En 1964, l'ingénieur américain Alexander Graham Bell et son assistant Frederick W. Baldwin ont développé le HD-4, un hydroptère capable d'atteindre des vitesses impressionnantes grâce à l'utilisation de foils. Cet hydroptère a établi un record de vitesse sur l'eau qui est resté inégalé pendant de nombreuses années. Au fil des années, de nombreuses innovations ont été apportées aux foils. Le projet Hydroptère, initié par Alain Thébault, a démontré les capacités des foils en atteignant des vitesses supérieures à 50 nœuds. De même, les voiliers de la Coupe de l'America utilisent des foils pour améliorer leur performance en course, établissant de nouveaux standards de vitesse et de maniabilité. Les avancées technologiques ont également permis la création de foils plus efficaces et plus durables, incluant des développements dans les foils électriques et les efoils.
Applications et diversité technologique
Les foils sont utilisés dans une grande variété de bateaux :
- Voilier : Les compétitions de voile, comme le Vendée Globe, utilisent des foils pour atteindre des vitesses élevées et améliorer la performance.
- Hydoptères : Ces bateaux utilisent des foils pour se soulever entièrement hors de l'eau, atteignant des vitesses de plus de 50 nœuds.
- Bateaux à moteur : Les foils améliorent l'efficacité et la vitesse des bateaux à moteur, leur permettant de naviguer plus rapidement et plus efficacement.
- Catamaran : Les compétitions de catamarans ont montré l'efficacité des foils pour augmenter la vitesse et la maniabilité.
- Sports nautiques : Des disciplines comme le wingfoil et le windsurf intègrent des foils pour offrir des performances optimales et des sensations de glisse incomparables.
Défis, limites et enjeux économiques
L'utilisation des foils présente également des défis. Le coût est un facteur majeur : comptez par exemple de l’ordre de 200 000 euros pour l’ajout d'un appendice volant sur un Imoca, soit 400 000 euros la paire, ce qui représente un peu moins de 10 % du budget total nécessaire à la construction d’un IMOCA, estimé à 5 à 6 millions d’euros.

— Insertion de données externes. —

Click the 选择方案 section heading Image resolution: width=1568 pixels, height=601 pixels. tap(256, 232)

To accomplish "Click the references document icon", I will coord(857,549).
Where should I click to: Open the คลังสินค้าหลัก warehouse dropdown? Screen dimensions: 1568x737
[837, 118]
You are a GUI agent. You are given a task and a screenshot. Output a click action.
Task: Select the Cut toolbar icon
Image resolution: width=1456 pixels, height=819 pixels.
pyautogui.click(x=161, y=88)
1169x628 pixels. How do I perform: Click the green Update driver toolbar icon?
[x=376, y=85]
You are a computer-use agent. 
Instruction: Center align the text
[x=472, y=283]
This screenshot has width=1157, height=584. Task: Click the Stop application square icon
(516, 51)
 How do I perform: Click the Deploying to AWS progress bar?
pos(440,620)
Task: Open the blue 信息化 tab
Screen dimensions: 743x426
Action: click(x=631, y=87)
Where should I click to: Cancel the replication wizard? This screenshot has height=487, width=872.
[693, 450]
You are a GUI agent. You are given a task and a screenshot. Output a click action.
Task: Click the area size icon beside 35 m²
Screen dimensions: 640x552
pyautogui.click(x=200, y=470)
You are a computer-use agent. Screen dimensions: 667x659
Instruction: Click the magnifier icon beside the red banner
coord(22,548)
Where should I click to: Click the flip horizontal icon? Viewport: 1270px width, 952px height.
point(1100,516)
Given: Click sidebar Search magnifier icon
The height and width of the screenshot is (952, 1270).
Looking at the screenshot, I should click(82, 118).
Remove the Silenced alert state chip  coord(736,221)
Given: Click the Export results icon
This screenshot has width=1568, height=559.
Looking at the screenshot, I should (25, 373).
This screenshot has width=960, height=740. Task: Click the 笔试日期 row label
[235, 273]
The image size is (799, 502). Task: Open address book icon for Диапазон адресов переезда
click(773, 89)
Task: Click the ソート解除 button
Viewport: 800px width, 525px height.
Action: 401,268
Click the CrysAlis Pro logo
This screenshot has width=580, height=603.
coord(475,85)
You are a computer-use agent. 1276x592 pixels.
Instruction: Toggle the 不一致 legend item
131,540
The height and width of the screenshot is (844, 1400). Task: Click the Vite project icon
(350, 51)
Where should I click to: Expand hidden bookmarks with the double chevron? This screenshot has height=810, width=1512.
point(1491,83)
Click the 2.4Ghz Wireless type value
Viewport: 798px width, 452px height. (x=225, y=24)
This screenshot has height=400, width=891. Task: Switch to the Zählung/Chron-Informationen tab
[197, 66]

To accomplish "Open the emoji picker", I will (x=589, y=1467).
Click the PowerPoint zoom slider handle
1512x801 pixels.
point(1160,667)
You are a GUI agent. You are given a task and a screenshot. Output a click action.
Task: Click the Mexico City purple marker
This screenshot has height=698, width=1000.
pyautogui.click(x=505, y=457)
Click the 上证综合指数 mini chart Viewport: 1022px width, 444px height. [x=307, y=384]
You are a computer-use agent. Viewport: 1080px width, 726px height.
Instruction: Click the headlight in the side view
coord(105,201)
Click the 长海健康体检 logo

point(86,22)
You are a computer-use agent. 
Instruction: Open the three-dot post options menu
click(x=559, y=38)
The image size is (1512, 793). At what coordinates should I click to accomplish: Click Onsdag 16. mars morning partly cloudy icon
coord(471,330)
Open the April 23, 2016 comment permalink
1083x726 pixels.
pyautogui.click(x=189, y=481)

La complexité technique est un autre obstacle, car la conception et l'installation des foils nécessitent une ingénierie précise et une compréhension approfondie de l'hydrodynamique. Enfin, des phénomènes hydrodynamiques comme la ventilation et la cavitation peuvent affecter la performance des foils, nécessitant des régulations actives pour maintenir une portance optimale.
Il faut également noter la fragilité de ces pièces, qui sont à la merci des OFNI (Objets Flottants Non Identifiés) ou d’une mer très agitée. Les foils ont fait leur apparition au tournant des années 2000 et leur adoption a été progressive mais massive : six foilers au Vendée Globe 2016, 19 foilers en 2020 et 30 foilers en 2024. La jauge laisse une grande liberté aux équipes dans la conception de la forme des foils, ce qui en fait un terrain d'innovation permanente.